C’est en retournant de gauche à droite le second tableau qu’on se rend compte à quel point il constitue une paraphrase de son prédécesseur : en plus d’interchanger les sexes, Hopper s’est livré à deux autres de ses variations habituelles (voir Vigies) : inverser le sens de lecture, remplacer la ville par la nature.
Une nouvelle piste d’analyse
En comparant plus finement ce qui rassemble et ce qui différencie les deux oeuvres, peut être parviendrons-nous à une compréhension plus précise de ce que Hopper sous-entendait par Incursion en philosophie.
Voir ou se voiler la face
Dans les deux tableaux, l’un des personnages regarde la réalité en face et l’autre cherche à s’en protéger, par le sommeil ou en se tournant vers le mur. Choix existentiels opposés, : premier orteil qui s’immisce dans la philosophie.
Les deux tâches lumineuses
Le second tableau reprend l’idée des deux tâches lumineuses : mais en les transformant en rectangles de même taille et strictement orthogonaux, donc produits par l’unique fenêtre, il nous conduit à la conclusion radicale que l’une des deux sources lumineuses se trouve haut dans le ciel, l’autre étant plus proche de la terre. Une source de lumière céleste et une terrestre : deuxième orteil en philosophie.
Le jour-nuit
La présence de ces deux sources – disons la lune et un réverbère – rend impossible le ciel bleu, que Jo nous décrit naïvement en ces termes : « par la fenêtre, un véritable paysage à la Hopper : soleil du matin, ciel bleu touchant le haut d’une dune verte ».
Le « real Hopper landscape » est justement tout sauf réaliste et la lumière est, comme dans « Summer in the city« , celle d’un jour-nuit indécidable et d’une contradiction logique : voici notre troisième orteil.
La géométrie des rectangles
En resserrant le cadrage sur le couple, le lit et l’unique fenêtre, Hopper élimine les éléments subsidiaires au profit d’une démonstration fondée sur les propriétés des rectangles. Le lit mou aux pieds apparents et l’oreiller aux formes organiques sont transformés en un parallélépipède impeccablement cartésien. Les rideaux laissent place à des volets à persiennes, blancs et noirs comme les pages du livre rectangulaire qui s’est rajouté sur le lit. Autre rajout d’un rectangle, le cadre sur le mur, dont on peut voir seulement qu’il représente un arbre.

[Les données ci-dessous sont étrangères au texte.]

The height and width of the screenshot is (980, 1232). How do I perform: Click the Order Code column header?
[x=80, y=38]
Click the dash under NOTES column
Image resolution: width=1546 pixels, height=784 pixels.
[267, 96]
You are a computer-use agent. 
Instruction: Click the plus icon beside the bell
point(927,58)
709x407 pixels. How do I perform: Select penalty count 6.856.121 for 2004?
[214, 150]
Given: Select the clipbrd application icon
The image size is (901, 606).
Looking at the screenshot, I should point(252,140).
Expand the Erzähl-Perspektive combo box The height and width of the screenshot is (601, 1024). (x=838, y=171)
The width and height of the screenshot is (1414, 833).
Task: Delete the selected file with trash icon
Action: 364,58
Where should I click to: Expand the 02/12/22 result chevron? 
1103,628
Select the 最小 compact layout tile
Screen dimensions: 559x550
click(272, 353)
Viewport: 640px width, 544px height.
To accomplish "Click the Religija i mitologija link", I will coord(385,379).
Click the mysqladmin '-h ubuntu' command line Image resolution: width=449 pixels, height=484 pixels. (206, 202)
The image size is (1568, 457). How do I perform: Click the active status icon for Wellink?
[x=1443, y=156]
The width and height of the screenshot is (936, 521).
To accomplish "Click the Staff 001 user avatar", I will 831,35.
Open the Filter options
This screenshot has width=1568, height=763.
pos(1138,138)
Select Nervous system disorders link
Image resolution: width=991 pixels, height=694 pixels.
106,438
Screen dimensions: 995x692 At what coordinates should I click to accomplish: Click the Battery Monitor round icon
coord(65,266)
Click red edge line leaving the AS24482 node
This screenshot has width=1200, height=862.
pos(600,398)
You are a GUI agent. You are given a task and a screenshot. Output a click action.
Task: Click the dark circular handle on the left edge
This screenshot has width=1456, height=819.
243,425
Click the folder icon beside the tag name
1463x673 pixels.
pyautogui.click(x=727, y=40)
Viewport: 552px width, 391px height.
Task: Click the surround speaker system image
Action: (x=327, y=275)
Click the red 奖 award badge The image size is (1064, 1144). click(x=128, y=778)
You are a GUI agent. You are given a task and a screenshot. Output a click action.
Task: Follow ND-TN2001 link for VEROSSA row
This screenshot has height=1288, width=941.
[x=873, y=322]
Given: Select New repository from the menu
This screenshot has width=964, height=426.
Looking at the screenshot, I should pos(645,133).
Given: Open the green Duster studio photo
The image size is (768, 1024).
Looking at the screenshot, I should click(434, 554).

En nous suggérant que le livre est de Platon et en mettant en balance la dune verte - dans le cadre de la fenêtre, et l’arbre peint – dans le cadre du mur, Hopper nous intime de réfléchir à la théorie de la représentation : un tableau d’arbre est-il un arbre, ou une Idée de l’Arbre ? Quatrième orteil en philosophie.
Les figures en carton
Ramenons les personnages à l’essentiel : l’homme assis est composé comme une bande de carton pliée : rectangle vertical du torse, rectangle horizontal des cuisses, rectangle vertical des mollets, rectangle horizontal des pieds.
De manière moins évidente la femme, couchée en chien de fusil est bâtie selon le même principe, en quatre rectangles pliés : on peut dire qu’elle est couchée-assise, ou assise-couchée dans le plan du lit.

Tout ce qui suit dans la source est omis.